In a society that is dominated by the quicker/faster/better option, people often overlook the best/healthiest route. I mean, who wants to actually *work* toward something when you get snipped and tucked…one “quick and easy” procedure cures all your physical woes. Right? Wrong. I have never been an advocate for weight loss surgery…ever. Even at my heaviest when my doctor offered me a referral to the “weight loss clinic” (IE fat-removing surgeon), I turned him down. I was not willing to risk my life when there was a *much* safer alternative – exercise and healthy eating.
Anyway…stepping off my soap box…
I have been wanting to share some of my “staple” foods that have helped me in my journey. Not all of these choices would be right for everyone, of course, based on your own dietary needs and tastes. So, this is not intended to be any kind of sound nutritional advice, folks. Just what I like and what works for me. I have posted previously about my food choices, if you are interested.
My first new discovery was Bolthouse Farms. They have many products, but I am in love with their yogurt-based ranch dressing. I love veggies…raw and crunchy veggies…but dipping them in ranch makes them even better (in my opinion). I always limit myself to no more than one serving (2 Tbsp) and that is quite often *way* more than enough anyway. Bolthouse Farms makes many other dressings and vinaigrettes, so if ranch dressing does not toot your horn, they probably have something else that will.

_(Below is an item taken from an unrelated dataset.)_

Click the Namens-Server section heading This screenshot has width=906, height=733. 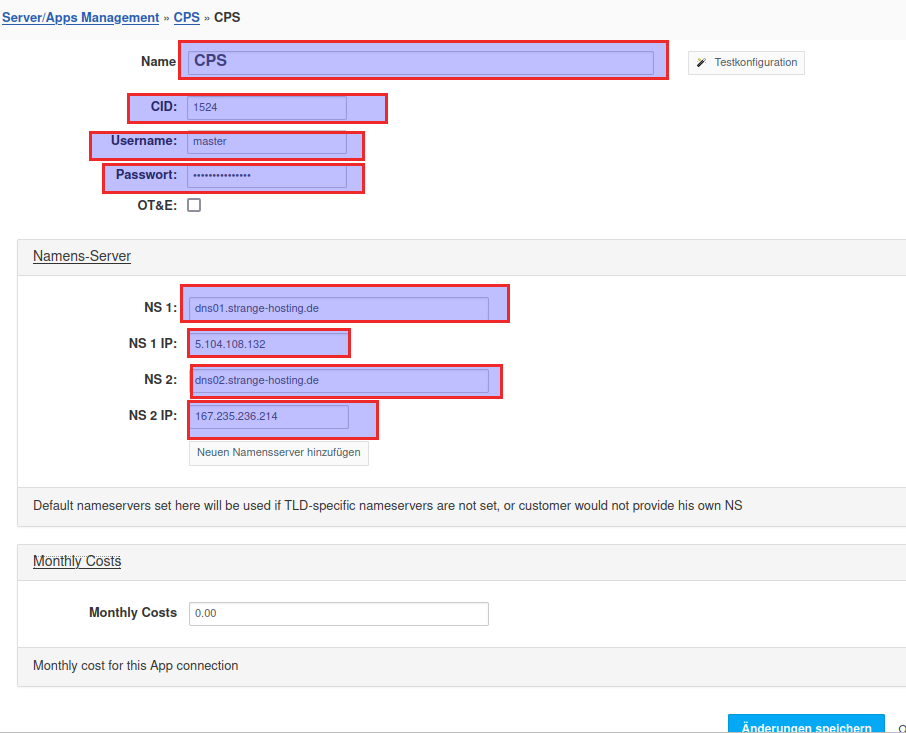point(82,256)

I have also switched to stevia as a sweetener instead of traditional granulated sugar. I rarely used sugar anyway, but when I do I am now grabbing stevia. Personally, I can taste a small difference between the two (maybe that is just me), but the difference does not bother me. Sweet is sweet, right?

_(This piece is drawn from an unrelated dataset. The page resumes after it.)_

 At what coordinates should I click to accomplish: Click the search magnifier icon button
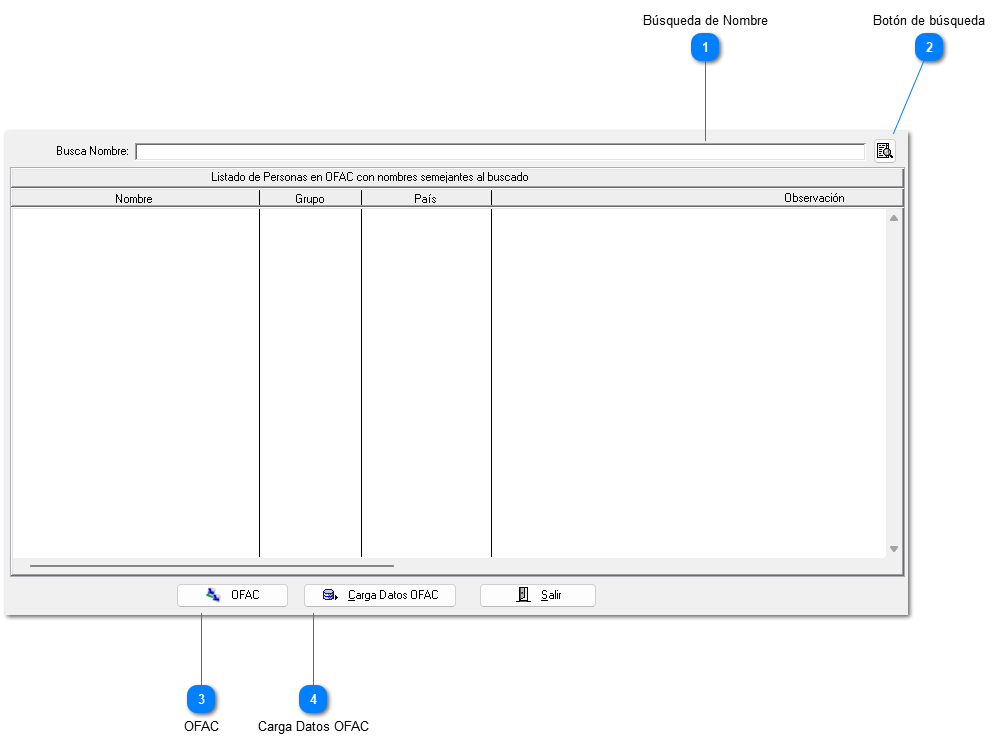[884, 151]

My next “big” find was Kashi (thanks to the nutritionist). I was browsing the aisles of whole/natural/organic foods in my grocery store when I stumbled upon: Kashi TLC Pumpkin Spice Flax Crunchy Granola Bars (what a mouth-full). These things are *amazingly* delicious…really. My daughters have been having them as their mid-morning snack for days now. They come packaged in pairs, which is perfect for each of my daughters to have one bar (85 calories, 3 g fat, 0.5 saturated fat, and 3 g protein). Those of you watching carb intake might be less excited about these bars, though. They weigh in at 25g of carbs per pack (two bars), so that may not be ideal for everyone.
Cooking oils are abundant these days. Previously, I always had vegetable oil in my pantry. Then I switched to extra-virgin olive oil (EVOO). Then canola oil. Recently, my friend switched to coconut oil because of all the hype it was receiving. That, of course, led me to purchase some and start using it. When I spent some time earlier this month with the nutritionist, I asked about all the different oils. Ultimately, she recommended using canola oil for high-temperature cooking and EVOO for low-temperature cooking and dressings. Although there are benefits to using coconut oil, the high (and I mean *very* high) saturated fat content make it a bad contender for regular use. What kind of oil(s) do you use for cooking/baking?

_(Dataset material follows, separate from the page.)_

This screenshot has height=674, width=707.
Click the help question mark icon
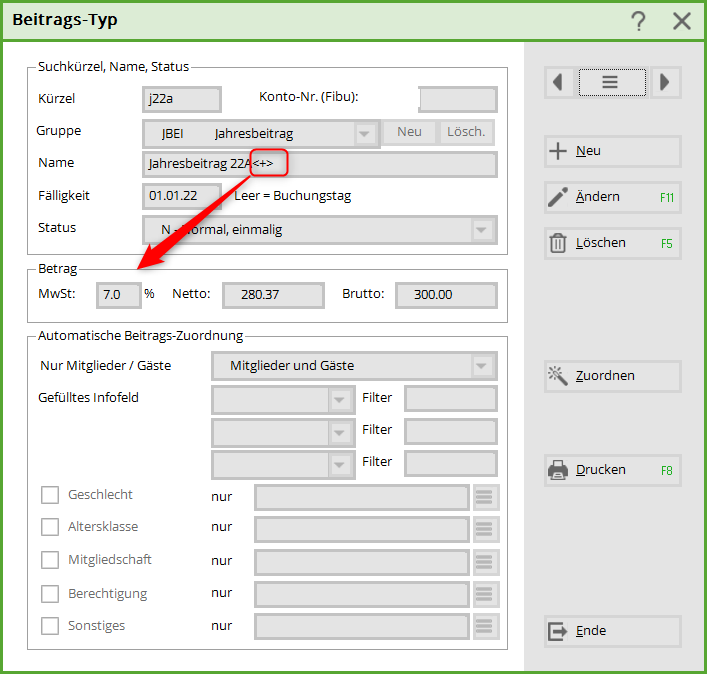point(638,21)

I have mentioned previously that I have given up all white/bleached/enriched flour products (IE white bread and regular pastas). An interesting bit of information I learned from the nutritionist, though, was that I had been eating them this whole time – unknowingly. I *assumed* that if a product simply said “wheat flour” it meant the flour was not bleached/enriched. However, that apparently is not necessarily the case. The same goes for durum flour and semolina. If the ingredient label does not include the word *whole* in front of those terms, chances are the flour *was* bleached/enriched and the manufacturer is just not putting that explicitly on the label. This, in my opinion, is one more step to intentionally deceive consumers. Letting us believe we are eating better food when, in fact, we are not. I was not happy to find this out, of course. So, I will be even more careful when selecting products that contain flour (in any form) to ensure I am not eating those bleached/enriched flours.
Do you read the nutrition labels and ingredient lists when grocery shopping? If so, what criteria must a food meet in order to land a spot in your cart?
Have you ever tried a fad diet in hopes of losing a great deal of weight quickly? If so, which one(s) have you tried, and what was your experience with it?